Étude de la Guémara 11a

Guémara
Comme il est écrit là-bas: « Ainsi dit l'Éternel: Voici, je vais faire surgir contre toi le malheur, de ta propre maison » (II Samuel 12, 11), prophétie qui s'accomplit par Absalom. De même, tu peux dire au sujet de Yossef, qui fut envoyé par son père pour s'enquérir du bien-être de ses frères, où le verset dit: « Et il l'envoya de la vallée [emek] de Hevron » (Béréchit 37, 14). Rabbi Hanina bar Papa dit: [Ce fut] à cause du conseil profond [amouka] de ce juste enterré à Hevron, à savoir Avraham, comme il est écrit: « Sache bien que ta postérité sera étrangère dans un pays qui ne lui appartiendra pas; on l'y asservira et on l'opprimera pendant quatre cents ans » (Béréchit 15, 13). Le voyage que fit Yossef vers ses frères mit en mouvement la descente du peuple juif en Égypte.
דִּכְתִיב: ״הִנְנִי מֵקִים עָלֶיךָ רָעָה מִבֵּיתֶךָ״. כַּיּוֹצֵא בַּדָּבָר אַתָּה אוֹמֵר: ״וַיִּשְׁלָחֵהוּ מֵעֵמֶק חֶבְרוֹן״, אָמַר רַבִּי חֲנִינָא בַּר פָּפָּא: בְּעֵצָה עֲמוּקָּה שֶׁל אוֹתוֹ צַדִּיק שֶׁקָּבוּר בְּחֶבְרוֹן, דִּכְתִיב: ״יָדֹעַ תֵּדַע כִּי גֵר יִהְיֶה זַרְעֲךָ״.

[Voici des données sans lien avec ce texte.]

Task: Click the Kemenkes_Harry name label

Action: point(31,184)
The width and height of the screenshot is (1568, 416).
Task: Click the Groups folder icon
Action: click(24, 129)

« Car il disait: Je n'ai pas de fils » [pour perpétuer mon nom]. Mais Absalom n'avait-il pas de fils? N'est-il pas écrit: « Il naquit à Absalom trois fils et une fille » (II Samuel 14, 27)? Rav Yits'hak bar Avdimi dit: [Cela signifie] qu'il n'avait pas de fils digne de la royauté. Rav Hisda dit: on a appris par tradition: quiconque brûle la récolte d'autrui ne laisse pas de fils pour hériter de lui. Or lui, [Absalom], avait brûlé [la récolte] de Yoav, comme il est écrit: « Il dit à ses serviteurs: Voyez, le champ de Yoav est près du mien, et il y a de l'orge; allez y mettre le feu. Et les serviteurs d'Absalom mirent le feu au champ » (II Samuel 14, 30).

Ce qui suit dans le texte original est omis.